== What you should do ==
Using the records below, filter for lines that contain the string "Chrome" and copy them out.

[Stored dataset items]
= = =

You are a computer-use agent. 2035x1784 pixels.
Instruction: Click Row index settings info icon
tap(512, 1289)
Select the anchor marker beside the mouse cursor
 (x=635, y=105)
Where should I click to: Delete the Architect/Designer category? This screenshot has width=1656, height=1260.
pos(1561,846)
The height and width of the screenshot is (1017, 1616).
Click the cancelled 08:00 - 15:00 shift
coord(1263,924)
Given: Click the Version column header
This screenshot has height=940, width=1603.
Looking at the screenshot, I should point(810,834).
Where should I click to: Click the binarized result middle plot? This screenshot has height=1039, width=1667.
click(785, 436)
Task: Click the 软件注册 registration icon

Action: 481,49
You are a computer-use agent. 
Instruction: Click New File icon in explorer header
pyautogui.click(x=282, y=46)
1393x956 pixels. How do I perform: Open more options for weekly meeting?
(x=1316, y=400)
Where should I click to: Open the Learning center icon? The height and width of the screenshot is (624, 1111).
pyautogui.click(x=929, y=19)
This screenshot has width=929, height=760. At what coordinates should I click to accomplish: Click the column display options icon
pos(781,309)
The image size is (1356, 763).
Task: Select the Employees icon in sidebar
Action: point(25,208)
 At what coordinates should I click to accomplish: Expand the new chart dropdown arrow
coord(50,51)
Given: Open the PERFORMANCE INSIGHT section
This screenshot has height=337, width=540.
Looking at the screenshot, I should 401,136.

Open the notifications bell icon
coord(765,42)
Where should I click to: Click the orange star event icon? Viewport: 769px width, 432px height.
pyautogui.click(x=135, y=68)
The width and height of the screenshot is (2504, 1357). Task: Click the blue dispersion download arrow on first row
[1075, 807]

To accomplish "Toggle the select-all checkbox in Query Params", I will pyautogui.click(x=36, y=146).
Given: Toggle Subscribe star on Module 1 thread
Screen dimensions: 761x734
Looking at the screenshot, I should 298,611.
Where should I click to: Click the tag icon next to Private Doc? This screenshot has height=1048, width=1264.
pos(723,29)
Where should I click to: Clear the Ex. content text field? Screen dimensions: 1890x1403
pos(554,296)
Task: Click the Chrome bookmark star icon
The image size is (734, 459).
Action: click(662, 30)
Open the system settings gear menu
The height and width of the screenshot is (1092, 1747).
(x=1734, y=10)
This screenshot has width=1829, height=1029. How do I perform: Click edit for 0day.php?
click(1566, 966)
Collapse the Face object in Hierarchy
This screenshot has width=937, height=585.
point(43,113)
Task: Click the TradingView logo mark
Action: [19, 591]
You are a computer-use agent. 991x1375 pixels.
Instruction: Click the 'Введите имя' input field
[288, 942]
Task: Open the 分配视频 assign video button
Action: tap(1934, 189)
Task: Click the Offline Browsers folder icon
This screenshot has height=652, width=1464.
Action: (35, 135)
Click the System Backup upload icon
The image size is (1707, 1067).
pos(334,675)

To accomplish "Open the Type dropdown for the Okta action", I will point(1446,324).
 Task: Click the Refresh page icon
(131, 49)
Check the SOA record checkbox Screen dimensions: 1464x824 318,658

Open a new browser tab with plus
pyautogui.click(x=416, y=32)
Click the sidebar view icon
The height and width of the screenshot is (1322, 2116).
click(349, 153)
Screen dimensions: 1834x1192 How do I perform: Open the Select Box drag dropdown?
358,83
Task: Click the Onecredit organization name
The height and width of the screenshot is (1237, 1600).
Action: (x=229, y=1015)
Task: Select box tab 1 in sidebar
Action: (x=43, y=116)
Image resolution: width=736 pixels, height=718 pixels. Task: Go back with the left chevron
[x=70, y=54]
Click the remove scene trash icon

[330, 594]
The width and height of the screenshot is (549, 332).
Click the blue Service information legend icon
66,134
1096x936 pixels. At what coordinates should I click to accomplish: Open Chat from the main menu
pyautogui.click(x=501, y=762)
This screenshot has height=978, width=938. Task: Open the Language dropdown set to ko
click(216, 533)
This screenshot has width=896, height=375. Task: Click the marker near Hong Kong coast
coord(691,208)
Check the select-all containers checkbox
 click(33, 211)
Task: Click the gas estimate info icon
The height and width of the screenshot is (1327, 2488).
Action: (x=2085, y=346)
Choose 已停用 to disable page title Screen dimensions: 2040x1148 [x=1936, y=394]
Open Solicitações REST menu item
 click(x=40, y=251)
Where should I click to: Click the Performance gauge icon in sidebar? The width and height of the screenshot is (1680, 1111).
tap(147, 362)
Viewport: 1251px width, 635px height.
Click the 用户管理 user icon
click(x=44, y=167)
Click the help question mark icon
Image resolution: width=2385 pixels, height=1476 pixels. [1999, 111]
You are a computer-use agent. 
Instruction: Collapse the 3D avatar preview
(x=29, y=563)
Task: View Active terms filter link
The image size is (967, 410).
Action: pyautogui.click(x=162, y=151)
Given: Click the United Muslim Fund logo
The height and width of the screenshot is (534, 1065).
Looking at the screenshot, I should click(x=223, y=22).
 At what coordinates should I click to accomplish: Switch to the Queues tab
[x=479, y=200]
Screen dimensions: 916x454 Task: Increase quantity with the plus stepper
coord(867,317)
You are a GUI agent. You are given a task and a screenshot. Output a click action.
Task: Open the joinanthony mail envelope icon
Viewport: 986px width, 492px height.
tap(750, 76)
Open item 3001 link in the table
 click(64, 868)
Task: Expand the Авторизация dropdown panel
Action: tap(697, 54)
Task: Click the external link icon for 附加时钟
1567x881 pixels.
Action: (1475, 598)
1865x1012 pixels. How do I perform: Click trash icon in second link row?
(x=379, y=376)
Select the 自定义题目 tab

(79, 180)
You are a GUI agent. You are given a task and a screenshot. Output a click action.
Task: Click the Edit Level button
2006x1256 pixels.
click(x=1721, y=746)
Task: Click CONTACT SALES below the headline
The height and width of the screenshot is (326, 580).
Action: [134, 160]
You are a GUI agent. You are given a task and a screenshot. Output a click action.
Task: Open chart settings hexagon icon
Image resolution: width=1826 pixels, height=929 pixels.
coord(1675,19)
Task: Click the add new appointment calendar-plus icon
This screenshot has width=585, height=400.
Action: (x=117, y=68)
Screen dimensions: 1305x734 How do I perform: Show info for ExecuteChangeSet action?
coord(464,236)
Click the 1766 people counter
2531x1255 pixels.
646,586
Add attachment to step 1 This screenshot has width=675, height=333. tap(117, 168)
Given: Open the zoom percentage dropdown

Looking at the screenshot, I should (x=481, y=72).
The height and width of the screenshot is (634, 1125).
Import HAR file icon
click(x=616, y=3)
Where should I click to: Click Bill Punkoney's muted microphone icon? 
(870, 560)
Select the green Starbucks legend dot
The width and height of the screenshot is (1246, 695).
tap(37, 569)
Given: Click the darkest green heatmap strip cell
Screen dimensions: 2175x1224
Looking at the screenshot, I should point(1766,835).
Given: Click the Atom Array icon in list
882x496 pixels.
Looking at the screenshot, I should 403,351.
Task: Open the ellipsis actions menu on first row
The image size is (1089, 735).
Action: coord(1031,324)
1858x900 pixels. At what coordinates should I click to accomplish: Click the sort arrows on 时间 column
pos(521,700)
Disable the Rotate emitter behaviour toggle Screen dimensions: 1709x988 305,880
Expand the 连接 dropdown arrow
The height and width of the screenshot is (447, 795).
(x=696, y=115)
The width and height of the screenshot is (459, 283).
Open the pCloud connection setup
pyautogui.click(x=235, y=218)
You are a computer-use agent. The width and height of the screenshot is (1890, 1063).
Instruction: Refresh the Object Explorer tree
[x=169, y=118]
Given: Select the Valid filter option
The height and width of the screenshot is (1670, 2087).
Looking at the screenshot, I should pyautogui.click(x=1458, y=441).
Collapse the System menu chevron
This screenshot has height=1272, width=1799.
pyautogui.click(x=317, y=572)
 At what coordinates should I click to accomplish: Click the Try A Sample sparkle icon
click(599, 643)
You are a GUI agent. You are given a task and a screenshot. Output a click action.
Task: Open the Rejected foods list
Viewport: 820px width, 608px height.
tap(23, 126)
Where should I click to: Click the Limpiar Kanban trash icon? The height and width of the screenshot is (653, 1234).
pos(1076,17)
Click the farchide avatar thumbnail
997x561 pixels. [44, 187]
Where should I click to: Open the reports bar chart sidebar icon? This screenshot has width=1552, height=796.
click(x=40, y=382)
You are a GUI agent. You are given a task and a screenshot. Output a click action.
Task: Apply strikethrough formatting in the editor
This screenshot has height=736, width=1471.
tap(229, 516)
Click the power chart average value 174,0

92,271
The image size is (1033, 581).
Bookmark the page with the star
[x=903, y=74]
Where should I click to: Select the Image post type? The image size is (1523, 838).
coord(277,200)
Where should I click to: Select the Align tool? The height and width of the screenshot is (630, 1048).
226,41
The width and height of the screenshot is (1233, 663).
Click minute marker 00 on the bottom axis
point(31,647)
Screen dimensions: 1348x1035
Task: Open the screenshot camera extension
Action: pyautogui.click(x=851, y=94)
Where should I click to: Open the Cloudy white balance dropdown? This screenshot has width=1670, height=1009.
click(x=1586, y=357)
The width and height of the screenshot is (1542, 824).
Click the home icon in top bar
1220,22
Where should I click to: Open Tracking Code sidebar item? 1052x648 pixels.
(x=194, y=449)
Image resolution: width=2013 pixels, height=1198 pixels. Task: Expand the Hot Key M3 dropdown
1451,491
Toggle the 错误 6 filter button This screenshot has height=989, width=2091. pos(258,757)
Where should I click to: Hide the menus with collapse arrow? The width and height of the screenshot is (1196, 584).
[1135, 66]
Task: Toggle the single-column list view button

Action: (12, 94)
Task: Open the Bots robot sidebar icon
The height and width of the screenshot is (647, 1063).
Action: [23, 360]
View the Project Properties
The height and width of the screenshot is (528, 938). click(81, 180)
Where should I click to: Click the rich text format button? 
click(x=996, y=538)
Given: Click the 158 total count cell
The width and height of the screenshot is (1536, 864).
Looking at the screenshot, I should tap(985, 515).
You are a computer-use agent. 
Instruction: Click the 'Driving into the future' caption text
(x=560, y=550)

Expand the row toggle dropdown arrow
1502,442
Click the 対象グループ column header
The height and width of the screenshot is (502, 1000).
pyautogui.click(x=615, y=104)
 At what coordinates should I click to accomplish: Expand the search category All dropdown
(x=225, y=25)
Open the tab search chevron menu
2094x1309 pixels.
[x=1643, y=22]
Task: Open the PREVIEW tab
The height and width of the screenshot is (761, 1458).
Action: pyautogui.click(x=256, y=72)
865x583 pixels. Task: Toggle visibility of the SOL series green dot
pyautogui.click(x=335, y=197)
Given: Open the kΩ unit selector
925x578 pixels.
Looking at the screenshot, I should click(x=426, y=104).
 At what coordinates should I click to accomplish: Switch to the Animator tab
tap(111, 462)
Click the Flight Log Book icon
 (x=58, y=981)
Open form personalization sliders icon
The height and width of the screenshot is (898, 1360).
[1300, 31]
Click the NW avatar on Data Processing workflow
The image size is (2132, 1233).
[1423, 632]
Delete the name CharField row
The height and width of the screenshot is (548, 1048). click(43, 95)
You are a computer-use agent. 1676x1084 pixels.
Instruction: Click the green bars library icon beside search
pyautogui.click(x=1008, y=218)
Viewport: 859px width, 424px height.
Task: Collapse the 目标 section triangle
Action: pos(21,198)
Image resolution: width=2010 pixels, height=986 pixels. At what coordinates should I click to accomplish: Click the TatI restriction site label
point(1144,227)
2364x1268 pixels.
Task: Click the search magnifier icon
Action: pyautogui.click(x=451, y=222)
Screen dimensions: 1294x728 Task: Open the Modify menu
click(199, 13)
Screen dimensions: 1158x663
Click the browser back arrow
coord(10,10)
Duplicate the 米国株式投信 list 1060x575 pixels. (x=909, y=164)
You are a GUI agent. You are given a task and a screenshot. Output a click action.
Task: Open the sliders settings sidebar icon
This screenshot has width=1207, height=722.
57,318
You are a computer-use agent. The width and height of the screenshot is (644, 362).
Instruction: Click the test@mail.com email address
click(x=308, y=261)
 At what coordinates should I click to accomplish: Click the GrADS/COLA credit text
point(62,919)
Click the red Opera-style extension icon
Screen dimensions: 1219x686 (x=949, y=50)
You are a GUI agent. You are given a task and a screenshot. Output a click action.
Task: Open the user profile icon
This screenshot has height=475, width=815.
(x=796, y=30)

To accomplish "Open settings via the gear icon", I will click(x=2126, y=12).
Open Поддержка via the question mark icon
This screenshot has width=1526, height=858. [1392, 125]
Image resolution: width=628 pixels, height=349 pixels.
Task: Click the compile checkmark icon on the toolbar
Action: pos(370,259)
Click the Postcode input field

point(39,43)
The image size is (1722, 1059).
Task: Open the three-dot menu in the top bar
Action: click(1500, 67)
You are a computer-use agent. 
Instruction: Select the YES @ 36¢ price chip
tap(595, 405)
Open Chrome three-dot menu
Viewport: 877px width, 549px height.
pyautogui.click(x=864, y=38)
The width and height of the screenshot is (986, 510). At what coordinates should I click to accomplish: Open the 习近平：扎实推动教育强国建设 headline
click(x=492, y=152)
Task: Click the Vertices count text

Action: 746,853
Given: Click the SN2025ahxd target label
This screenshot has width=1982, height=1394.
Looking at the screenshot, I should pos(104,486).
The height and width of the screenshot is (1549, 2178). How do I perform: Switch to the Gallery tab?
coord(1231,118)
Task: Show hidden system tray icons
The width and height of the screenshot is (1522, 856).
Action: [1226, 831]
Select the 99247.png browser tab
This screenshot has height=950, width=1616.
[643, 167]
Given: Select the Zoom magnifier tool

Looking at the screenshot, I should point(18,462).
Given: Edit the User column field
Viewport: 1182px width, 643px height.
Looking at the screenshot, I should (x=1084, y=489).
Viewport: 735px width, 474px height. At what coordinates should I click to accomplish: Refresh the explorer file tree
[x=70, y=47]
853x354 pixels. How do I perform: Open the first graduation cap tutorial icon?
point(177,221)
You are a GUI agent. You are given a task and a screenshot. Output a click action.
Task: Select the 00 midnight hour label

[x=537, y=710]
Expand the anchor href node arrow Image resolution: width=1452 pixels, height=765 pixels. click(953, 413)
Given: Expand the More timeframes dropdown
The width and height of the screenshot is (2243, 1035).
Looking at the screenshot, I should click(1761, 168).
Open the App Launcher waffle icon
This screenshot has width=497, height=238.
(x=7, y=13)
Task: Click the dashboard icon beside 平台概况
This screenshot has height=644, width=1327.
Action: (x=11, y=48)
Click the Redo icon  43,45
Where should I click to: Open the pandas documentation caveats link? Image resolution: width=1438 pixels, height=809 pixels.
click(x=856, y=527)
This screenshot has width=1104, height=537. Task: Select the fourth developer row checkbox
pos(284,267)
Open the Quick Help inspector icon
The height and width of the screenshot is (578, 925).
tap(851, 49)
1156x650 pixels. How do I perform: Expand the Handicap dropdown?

= = =

== Result of the exercise ==
Task: Click the Chrome bookmark star icon
Open Chrome three-dot menu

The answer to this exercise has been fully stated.